Material shown section start

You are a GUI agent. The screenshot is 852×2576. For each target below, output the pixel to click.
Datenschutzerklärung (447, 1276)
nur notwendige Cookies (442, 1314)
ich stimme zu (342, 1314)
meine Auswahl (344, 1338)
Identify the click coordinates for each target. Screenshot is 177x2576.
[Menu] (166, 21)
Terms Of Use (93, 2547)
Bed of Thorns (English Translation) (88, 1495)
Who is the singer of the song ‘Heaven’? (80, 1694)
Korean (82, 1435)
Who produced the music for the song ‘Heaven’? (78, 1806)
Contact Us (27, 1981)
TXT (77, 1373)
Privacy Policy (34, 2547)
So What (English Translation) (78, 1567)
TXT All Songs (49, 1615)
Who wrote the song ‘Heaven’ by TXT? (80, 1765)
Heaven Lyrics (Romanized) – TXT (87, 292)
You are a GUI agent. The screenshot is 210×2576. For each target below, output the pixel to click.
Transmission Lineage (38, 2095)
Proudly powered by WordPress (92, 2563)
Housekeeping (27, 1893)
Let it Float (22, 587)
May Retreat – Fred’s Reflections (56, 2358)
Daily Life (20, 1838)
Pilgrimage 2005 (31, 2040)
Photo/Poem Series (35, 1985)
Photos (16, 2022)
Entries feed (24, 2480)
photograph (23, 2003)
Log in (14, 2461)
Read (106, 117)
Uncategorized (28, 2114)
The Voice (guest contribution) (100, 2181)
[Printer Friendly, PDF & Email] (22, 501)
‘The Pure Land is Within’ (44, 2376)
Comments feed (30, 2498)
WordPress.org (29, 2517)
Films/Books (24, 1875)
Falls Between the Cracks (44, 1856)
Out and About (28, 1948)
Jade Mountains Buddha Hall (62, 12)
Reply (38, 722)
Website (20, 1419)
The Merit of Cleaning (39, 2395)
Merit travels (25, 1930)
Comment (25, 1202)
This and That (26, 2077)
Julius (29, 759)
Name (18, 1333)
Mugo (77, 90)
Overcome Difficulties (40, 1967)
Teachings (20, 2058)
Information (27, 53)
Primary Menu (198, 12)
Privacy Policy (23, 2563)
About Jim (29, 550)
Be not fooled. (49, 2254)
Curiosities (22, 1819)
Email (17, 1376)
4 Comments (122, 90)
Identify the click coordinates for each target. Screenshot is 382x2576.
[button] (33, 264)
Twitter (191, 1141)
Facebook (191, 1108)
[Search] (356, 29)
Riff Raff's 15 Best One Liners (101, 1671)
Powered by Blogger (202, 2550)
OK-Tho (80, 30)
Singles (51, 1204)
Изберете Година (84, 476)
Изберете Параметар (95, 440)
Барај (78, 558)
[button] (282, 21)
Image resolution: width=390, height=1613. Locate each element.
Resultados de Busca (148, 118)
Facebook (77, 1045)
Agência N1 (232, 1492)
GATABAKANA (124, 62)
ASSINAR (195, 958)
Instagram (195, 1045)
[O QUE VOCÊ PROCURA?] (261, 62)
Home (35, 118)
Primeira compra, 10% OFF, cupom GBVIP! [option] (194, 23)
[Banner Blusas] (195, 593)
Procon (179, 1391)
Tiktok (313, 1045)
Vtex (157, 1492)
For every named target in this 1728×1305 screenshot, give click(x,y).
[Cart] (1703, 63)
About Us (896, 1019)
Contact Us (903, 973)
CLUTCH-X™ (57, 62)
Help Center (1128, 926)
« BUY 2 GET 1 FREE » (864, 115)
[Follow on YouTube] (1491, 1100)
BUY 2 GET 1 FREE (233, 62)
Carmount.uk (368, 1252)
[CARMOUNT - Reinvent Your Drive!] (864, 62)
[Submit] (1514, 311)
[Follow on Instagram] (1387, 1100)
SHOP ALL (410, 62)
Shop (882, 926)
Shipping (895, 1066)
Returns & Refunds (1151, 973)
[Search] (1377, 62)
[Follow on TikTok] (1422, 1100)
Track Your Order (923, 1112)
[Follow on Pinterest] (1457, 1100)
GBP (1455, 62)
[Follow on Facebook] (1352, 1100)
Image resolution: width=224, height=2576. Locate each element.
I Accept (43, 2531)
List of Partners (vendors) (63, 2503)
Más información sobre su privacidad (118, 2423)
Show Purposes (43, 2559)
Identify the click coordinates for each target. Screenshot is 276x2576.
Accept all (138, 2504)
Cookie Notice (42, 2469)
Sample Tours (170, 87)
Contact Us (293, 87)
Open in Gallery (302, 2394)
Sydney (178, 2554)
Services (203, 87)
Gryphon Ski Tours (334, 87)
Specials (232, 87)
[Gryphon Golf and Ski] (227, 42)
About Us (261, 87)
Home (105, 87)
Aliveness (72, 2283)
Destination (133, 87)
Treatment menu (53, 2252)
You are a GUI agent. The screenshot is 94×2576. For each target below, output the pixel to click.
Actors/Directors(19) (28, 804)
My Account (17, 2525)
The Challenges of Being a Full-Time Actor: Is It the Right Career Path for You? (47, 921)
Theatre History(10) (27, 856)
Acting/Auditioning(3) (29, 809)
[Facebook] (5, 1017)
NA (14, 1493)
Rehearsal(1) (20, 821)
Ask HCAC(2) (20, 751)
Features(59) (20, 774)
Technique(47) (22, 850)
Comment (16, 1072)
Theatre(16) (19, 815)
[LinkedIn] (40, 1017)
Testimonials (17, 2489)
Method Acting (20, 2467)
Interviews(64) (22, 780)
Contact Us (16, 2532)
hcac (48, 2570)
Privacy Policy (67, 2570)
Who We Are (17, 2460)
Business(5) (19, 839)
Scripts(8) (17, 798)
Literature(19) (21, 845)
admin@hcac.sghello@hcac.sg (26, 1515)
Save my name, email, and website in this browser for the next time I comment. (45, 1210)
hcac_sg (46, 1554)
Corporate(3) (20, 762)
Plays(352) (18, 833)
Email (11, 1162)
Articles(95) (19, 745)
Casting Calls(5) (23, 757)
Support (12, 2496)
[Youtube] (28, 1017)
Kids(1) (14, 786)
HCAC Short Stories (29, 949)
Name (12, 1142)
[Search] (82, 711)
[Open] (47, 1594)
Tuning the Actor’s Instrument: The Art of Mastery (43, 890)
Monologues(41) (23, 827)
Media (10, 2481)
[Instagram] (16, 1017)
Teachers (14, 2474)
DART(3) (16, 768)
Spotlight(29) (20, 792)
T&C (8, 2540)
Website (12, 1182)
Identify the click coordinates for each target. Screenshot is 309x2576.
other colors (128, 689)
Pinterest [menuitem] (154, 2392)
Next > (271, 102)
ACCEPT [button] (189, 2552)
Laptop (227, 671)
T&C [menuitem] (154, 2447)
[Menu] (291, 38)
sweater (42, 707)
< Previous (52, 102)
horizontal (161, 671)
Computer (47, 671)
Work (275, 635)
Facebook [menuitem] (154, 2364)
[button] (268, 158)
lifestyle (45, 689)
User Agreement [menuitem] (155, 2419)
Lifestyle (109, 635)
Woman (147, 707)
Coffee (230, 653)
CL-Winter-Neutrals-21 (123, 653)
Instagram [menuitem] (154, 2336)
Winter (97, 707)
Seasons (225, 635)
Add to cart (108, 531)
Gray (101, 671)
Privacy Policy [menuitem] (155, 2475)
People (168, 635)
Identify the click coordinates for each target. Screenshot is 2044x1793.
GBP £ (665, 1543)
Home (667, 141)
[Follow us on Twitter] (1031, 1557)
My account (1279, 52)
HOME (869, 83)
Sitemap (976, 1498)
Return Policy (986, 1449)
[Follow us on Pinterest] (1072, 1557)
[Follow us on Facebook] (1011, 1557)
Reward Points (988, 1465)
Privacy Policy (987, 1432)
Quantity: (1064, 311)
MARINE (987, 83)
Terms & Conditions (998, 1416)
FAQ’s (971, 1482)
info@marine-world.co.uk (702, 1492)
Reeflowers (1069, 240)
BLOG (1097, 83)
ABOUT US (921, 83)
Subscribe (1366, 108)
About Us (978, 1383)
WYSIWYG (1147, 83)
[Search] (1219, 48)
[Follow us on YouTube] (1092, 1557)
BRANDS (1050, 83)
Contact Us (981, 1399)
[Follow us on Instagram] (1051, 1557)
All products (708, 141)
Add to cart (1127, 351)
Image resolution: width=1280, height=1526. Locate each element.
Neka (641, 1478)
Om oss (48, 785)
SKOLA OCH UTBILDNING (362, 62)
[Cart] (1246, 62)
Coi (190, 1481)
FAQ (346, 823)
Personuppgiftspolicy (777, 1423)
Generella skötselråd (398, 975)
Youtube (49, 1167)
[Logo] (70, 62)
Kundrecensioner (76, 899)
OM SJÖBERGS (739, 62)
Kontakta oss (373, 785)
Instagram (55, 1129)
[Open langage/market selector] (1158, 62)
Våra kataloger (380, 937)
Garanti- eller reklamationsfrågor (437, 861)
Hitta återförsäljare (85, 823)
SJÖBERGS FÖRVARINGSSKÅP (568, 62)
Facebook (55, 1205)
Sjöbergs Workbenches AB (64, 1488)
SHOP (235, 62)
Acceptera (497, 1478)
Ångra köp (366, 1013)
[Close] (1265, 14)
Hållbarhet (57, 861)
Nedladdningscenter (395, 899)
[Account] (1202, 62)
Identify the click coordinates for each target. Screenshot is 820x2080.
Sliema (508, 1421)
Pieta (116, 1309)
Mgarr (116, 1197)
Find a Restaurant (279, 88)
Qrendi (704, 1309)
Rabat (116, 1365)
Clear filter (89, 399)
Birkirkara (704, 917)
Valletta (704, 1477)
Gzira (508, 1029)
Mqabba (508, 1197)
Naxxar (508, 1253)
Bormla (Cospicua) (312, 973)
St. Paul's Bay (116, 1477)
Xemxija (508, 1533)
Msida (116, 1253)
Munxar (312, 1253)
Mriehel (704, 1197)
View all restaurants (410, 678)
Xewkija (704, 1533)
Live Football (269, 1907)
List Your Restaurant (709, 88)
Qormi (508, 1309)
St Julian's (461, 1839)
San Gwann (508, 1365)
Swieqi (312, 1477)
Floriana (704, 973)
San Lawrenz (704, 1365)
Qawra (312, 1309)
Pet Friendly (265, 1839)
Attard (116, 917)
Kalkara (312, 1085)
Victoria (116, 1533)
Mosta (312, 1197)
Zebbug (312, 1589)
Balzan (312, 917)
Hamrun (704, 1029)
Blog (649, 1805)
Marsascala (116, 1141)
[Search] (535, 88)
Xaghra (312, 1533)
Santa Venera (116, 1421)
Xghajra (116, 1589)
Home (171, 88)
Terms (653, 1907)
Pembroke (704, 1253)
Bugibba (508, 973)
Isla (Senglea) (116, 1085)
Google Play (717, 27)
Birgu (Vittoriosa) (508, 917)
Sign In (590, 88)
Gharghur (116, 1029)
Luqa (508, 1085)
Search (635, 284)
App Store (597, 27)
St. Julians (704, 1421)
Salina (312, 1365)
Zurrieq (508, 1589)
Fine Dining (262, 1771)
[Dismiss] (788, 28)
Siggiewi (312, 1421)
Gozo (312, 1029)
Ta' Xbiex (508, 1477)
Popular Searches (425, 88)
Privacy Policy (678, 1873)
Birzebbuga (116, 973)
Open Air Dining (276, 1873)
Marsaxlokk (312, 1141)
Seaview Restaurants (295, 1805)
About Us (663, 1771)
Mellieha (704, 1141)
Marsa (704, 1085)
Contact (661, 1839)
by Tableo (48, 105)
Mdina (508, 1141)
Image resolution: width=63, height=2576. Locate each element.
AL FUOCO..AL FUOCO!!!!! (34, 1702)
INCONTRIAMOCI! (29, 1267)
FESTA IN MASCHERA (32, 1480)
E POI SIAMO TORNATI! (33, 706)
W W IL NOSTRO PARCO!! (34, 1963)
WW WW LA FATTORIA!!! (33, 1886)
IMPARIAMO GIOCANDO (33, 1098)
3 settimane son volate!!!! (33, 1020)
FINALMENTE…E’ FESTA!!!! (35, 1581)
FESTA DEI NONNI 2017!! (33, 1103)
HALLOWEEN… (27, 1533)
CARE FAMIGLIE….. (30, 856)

Material shown section end

Exercise requirements –
Retype exactly the lines of the data above that fall between the line with "Monologues(41) (23, 827)" and the line with "Facebook [menuitem] (154, 2364)", inclusive, and add nothing.

Solved exercise –
Monologues(41) (23, 827)
Media (10, 2481)
[Instagram] (16, 1017)
Teachers (14, 2474)
DART(3) (16, 768)
Spotlight(29) (20, 792)
T&C (8, 2540)
Website (12, 1182)
Identify the click coordinates for each target. Screenshot is 309x2576.
other colors (128, 689)
Pinterest [menuitem] (154, 2392)
Next > (271, 102)
ACCEPT [button] (189, 2552)
Laptop (227, 671)
T&C [menuitem] (154, 2447)
[Menu] (291, 38)
sweater (42, 707)
< Previous (52, 102)
horizontal (161, 671)
Computer (47, 671)
Work (275, 635)
Facebook [menuitem] (154, 2364)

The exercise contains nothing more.